Emergency psychiatric care falls short leading to patient death

13 May 2015
A recent coronial inquiry in Victoria has highlighted the problems with providing psychiatric care in an emergency department setting.

A 35-year-old man attended the Dandenong Hospital emergency department at 4:30am one morning reporting that he was hearing voices telling him to kill himself. He was also anxious, sweaty and shaking. The patient had stopped drinking after a long history of regular alcohol consumption but had no prior history of any mental health problems.

He was initially assessed by a registrar in the ED, who contacted the psychiatry team for review. The patient was then assessed by a psychiatry registrar at 10:00am, who noted that he was still hearing voices commanding him to kill himself and that he had a low mood and speech. It was also noted that the patient was exhausted and was suffering physical symptoms of nausea, fatigue and hand tremor. The registrar made a diagnosis of acute alcohol withdrawal but also raised the possibility of having a psychotic episode.

Following this assessment, the designation of the patient’s bed was changed to the Psychiatric Assessment and Planning Unit (PAPU), although he remained in the same bed in the ED.

Following this assessment, the patient was not reviewed by any staff from either the medical or psychiatry team at any point during the day. However, at 11.05pm that night, he was given a dose of Olanzapine PRN (as needed) although the records did not contain any note explaining who ordered it or why it was required. During the inquest it was claimed that  given the dose was administered “PRN” the patient was exhibiting symptoms that required treatment.

At around 4:00am the following morning, a psychiatry registrar was paged to review the patient prior to discharge. There was no record of who ordered the review or contacted the registrar. At the Inquest, the registrar gave evidence that the patient said he wanted to go home and she thought he was fit for discharge but did not discuss the case with a consultant. The registrar asked whether she could call the patient’s wife but he replied that he did not want her called because she could not drive. The registrar did not ask whether other family members could be called and the patient was subsequently discharged on his own at around 4:30am.

Unfortunately, the patient never returned home and his body was found in the creek adjacent to the hospital a few days later. The cause of death could not be determined but it was clear that the patient had attempted to cross the creek in the dark and something had happened. Other causes of death, like unrelated illness or foul play, were ruled out.

At the inquest it was alleged there was ongoing confusion among staff about who was responsible for the patient after his bed designation was changed. Psychiatry staff gave evidence that they expected the ED medical team to continue management, yet nursing staff gave evidence that they thought the patient was under the care of the psychiatry team.

The registrar who discharged the patient said there was no verbal or written handover from the ED medical team, she was not aware of the treatment he had received (including the PRN dose of Olanzapine five hours earlier) and had assumed that the ED medical team had performed a comprehensive review before deciding to discharge him. In fact, the patient still had not been reviewed by anyone from either the ED medical or psychiatry teams after the assessment at 10:00am the previous morning.

The patient’s family argued that the result of this confusion and lack of communication was that the patient was discharged without adequate assessment and that it was inappropriate to do so given his history and symptoms.

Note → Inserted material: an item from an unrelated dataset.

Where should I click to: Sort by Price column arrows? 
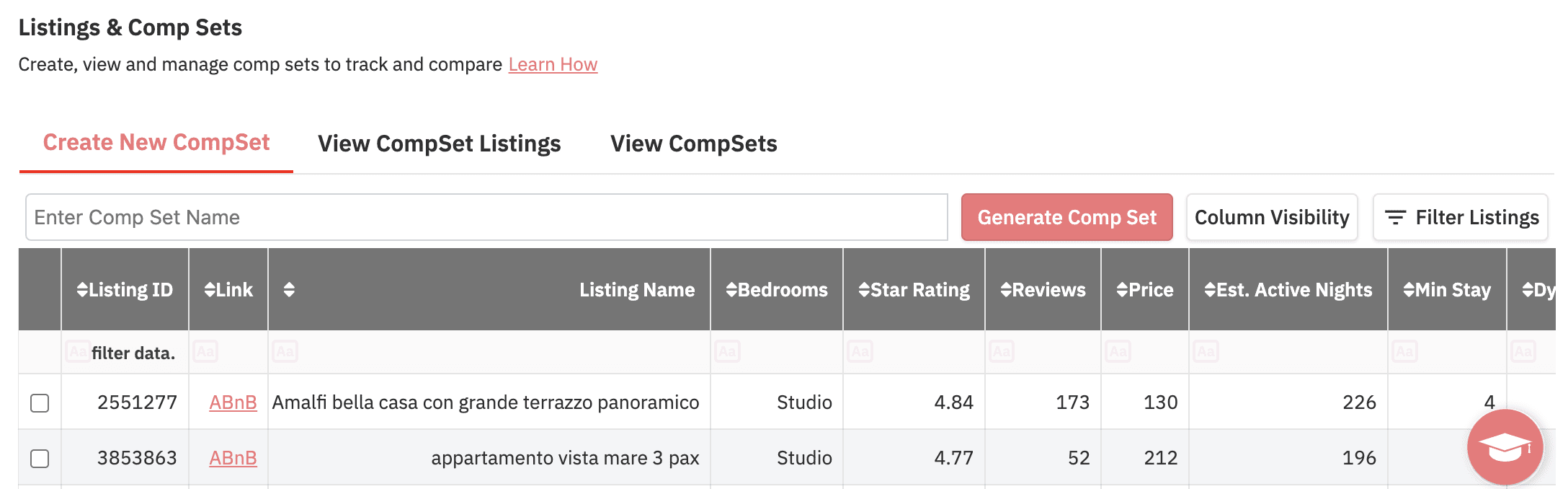[1122, 290]
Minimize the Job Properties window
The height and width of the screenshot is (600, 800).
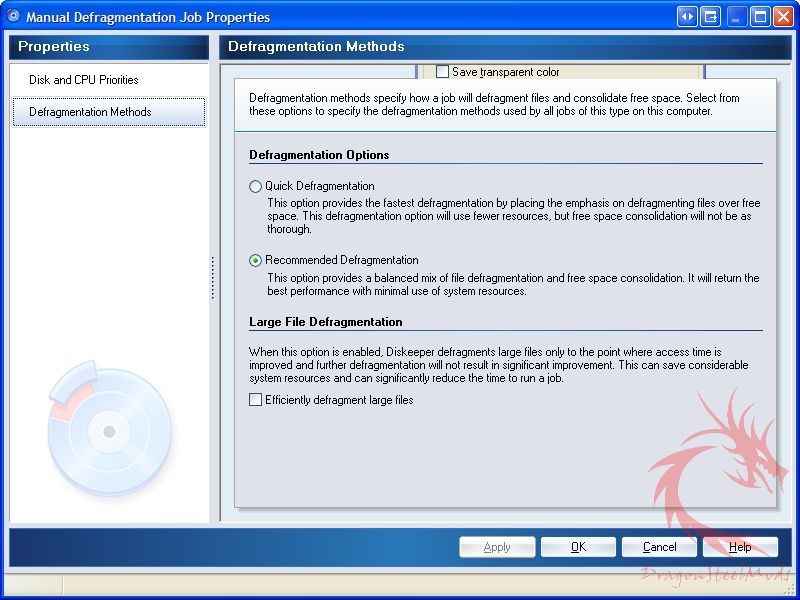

It also became clear during the inquest that little thought had been given to contacting the patient’s family prior to discharge and the patient’s request not to call his wife was borne from practical considerations and had nothing to do with his privacy. In fact, his wife, parents and sibling had been present throughout the stay and were well aware of the nature of the admissions and treatment. The family argued that discharging the patient into his own care at 4:30am was inappropriate and directly contributed to his death.

Cases such as these demonstrate how important it is for hospital staff to follow standard procedures regarding assessment and management of patients and to ensure documentation of treatment plans so there can be continuity of care. Poor communication in the multi-disciplinary context, particularly in a busy emergency ward, is understandable but not excusable given the outcome could be the loss of life.  

The Coroner’s findings in this case are still pending. It is important to note that the role of the Coroner is to make a determination on the manner and cause of the death. There is no requirement for the Coroner to make findings on legal negligence, rather this is the function of civil litigation, where compensation is sought by the family who depended on the deceased.’